Looking at Daggeira, Sabira understood how the others must have seen her when she first woke. Eyes wide with fear and anger, unpredictable, potentially lethal at any moment. Derev still saw her this way, and Sabira couldn’t blame him. And she couldn’t help but wonder who else shared the opinion.
“When you were still a mine rat, back in Warrens Dreena, did you know about any of the unseen there having names for themselves and their brood?” asked Sabira.
“What does that have to do with you getting these off me right now?”
“After my Trickster’s Pit—that’s when I got my scar.” Reflexively she touched her wounded breast with her left hand. “They gave me a deep pretty pillow for my reward. I still think about him sometimes. He was so deep sweet. No one had ever kissed me like he did. Not until you.”
“Why are you telling me this? I don’t care about your old pillows.”
“He had a name. Can you imagine? His brood-mother gave it to him. Zaicha.”
“Like from the old hens’ tales?”
“Yes, exactly,” said Sabira. “His hen-mother had given names to all her brood-children. I thought maybe you might have heard about it? Maybe you knew him?”
“I . . . Yes, I had heard something about it,” said Daggeira. “Rumors that some of the khvazol in the warrens had turned from Will, dared to take names. But I never knew of anyone with a secret name. I did hear something about a big purge in Warrens Dreena after I shipped off, though. I had a guess it was about the names rumor.”
Sabira lowered her gaze, unable to look Daggeira in the eye any longer, and rubbed at her chest scar. “The next day, after my night with Zaicha, I said my last goodbyes to my brood-sister and transferred to the discipline warrens. I knew I had to go into discipline pure and perfectly aligned to Divine Will as I could be. I couldn’t go with that kind of blasphemy weighing on me.”
“You told the Overseers about the pillow.”
“I was devoted to Divine Will. I had to do as Will demanded. Just like you would if they unbound you. That’s why they can’t yet. But they will, I promise. Just like they did for me.”
“You don’t trust me, either, do you?”
“Daggs, I’ve been praying every day for you to wake up. I’ve missed you. Of course, I trust you. It’s just that . . . There’s so much I want to share with you. It rains here. Can you imagine? Falling out of the sky, just like Arrow told us. It’s real. I stood naked in the rain as the sun rose. It was the greatest moment of my life. When we’re free I want to hold you and kiss you in rain.
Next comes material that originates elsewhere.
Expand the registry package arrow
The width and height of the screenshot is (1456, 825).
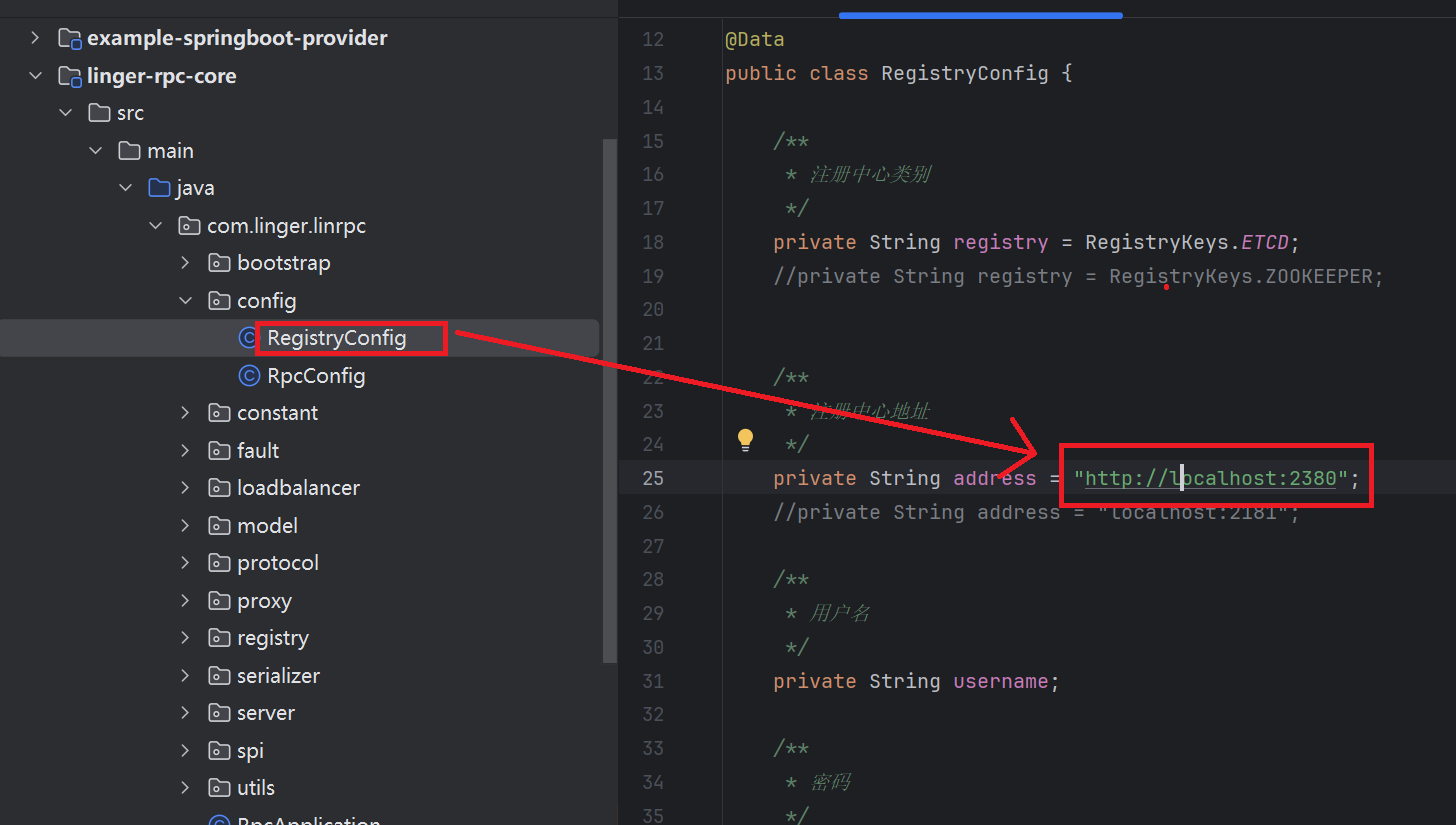point(185,638)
It’ll be hard with the masks, but we can still try.”
“Have you been drinking too much diggers beer again?” Daggeira’s voice raised, and her hand clenched tighter around Sabira’s. “You’re not making any sense. I don’t like this. Not any of this.”
“Daggs, please, you have to trust me. Just stay calm and patient and—”
“Calm and patient? What under the rocks has gotten into you, Stargazer? See me, I’m getting sick and tired of this shit. Now get these off me or get the hell out of here.” Daggeira let go of Sabira’s hand, pushed it away as best she could with the fetters on her wrists.
“Daggs.”
“Do you even hear yourself? You’re talking like a traitor. What’s happened to you?”
She’s right. She can hear Trickster’s seeds in your words.
“I don’t know how to explain . . .” started Sabira.
“Forget it. I don’t want to hear your crazy grank shit. Just get out.”
“Please, just let me explain.” Sabira gently caressed the two glyphs on Daggeira’s left cheek. One for a victory, one for a name.
“Don’t touch me,” she said, pulling her face from Sabira’s hand. “Let me up, right now, or stay away from me.”
“I can’t.”
“Then get out.”
“I know it’s hard to understand, but I’m going to help you. We’re going to be free. Together.” Sabira wanted to reach out, touch her, hold her, kiss her, and let her know everything was going to be fine. She wanted to tell her they would have all the stars in the galaxy for themselves. They beat death together and they would beat this too. Together. But fear gripped her words, stopped her touch. Daggeira frightened her.
“I said get out.” Daggeira’s ice-blue eyes stared right at her, slit with fury. “Don’t you touch me. Just get out. Get out! GET OUT!”